Texto do documento >>
- - - - -
ATIVIDADE 1 - IMERSÃO PROFISSIONAL: SOCIEDADE, PSIQUISMO E VIOLÊNCIA NO CONTEXTO BRASILEIRO - 54_2024
Olá alunos, vocês já assistiram ao filme laranja mecânica?
Fonte: Adorocinema, 2024.
O filme, passa-se no futuro, e conta a história do agressivo Alex (Malcolm McDowell), chefe de um grupo de jovens delinquentes que cometem homicídios, roubos e estupros, o qual é capturado pela polícia. Detido, a ele é oferecida a chance de participar de um programa que pode diminuir sua sentença. Alex se torna um sujeito de testes projetados para inibir os impulsos destrutivos humanos, mas acaba incapaz de enfrentar a violência que o rodeia.
Após a leitura breve da sinopse, leia o trecho abaixo, extraído do artigo
Reality game: violência contemporânea e desnaturação da linguagem.
Em Laranja mecânica há uma forma de violência lúdica à qual cabe denominar reality game, híbrido de reality show e videogame. A graça toda do reality game, cuja tradução é brincadeira de verdade, é brincar duplamente com a ambiguidade entre a coisa e sua representação. O ataque, a violência, é uma brincadeira, mas é de verdade. A vítima escolhida é um símbolo, mas é a coisa simbolizada.
- - - - -
Requisitos das tarefas >>
1/ Redigite o trecho do texto sobre Laranja mecânica que começa em "Fonte: Adorocinema, 2024." e segue até "que o rodeia.".
2/ Responda com base no texto sobre Laranja mecânica:
(a) Que ator interpreta Alex no filme?
(b) O que é oferecido a Alex depois de detido?
(c) Segundo o trecho do artigo, qual é a tradução de reality game?

Registros de origem:
- - - - -
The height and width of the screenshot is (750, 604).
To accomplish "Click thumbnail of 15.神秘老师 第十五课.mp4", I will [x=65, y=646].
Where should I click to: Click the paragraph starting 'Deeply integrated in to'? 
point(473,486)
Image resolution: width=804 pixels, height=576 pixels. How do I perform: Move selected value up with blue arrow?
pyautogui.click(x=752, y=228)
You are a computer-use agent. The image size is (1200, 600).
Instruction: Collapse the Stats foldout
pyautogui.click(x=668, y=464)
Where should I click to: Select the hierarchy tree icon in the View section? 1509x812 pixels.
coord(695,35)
- - - - -
Respostas por tarefa >>
1/
Fonte: Adorocinema, 2024.
O filme, passa-se no futuro, e conta a história do agressivo Alex (Malcolm McDowell), chefe de um grupo de jovens delinquentes que cometem homicídios, roubos e estupros, o qual é capturado pela polícia. Detido, a ele é oferecida a chance de participar de um programa que pode diminuir sua sentença. Alex se torna um sujeito de testes projetados para inibir os impulsos destrutivos humanos, mas acaba incapaz de enfrentar a violência que o rodeia.

2/
(a) Malcolm McDowell.
(b) A chance de participar de um programa que pode diminuir sua sentença.
(c) Brincadeira de verdade.